Stated exercise: Starting at the line that has "You are a GUI" and continuing through the end of the material, swap "screenshot" for "screen capture" and write out those lines with everything else unchanged. Leave the pictures out of your answer.

Rows from a screen grounding dataset:
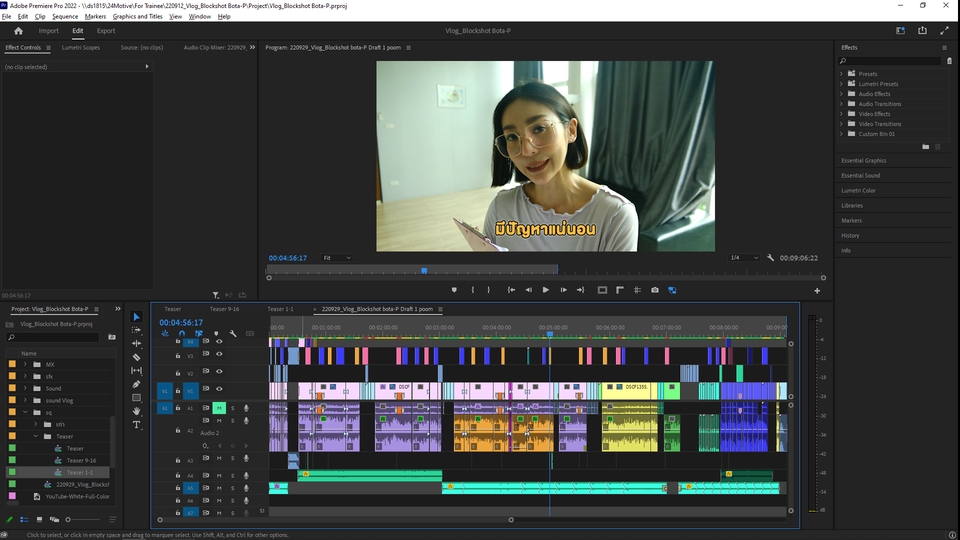The image size is (960, 540).
Task: Switch to the Teaser 9-16 timeline tab
Action: [223, 309]
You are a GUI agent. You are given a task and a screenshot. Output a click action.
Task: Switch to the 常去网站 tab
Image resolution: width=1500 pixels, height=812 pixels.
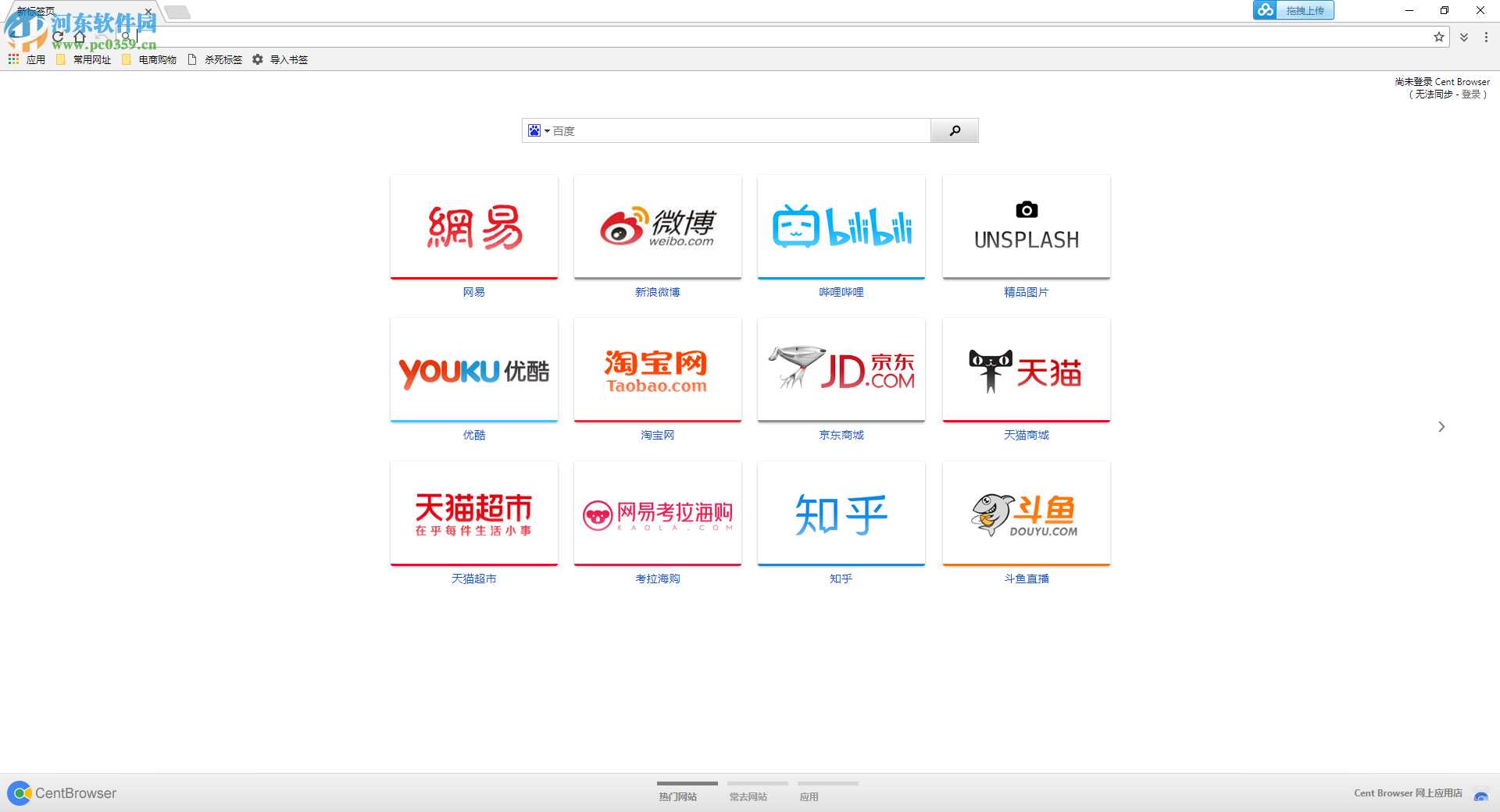pos(747,796)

Answer to the task:
You are a GUI agent. You are given a task and a screen capture. Output a click action.
Task: Switch to the 常去网站 tab
Image resolution: width=1500 pixels, height=812 pixels.
pos(747,796)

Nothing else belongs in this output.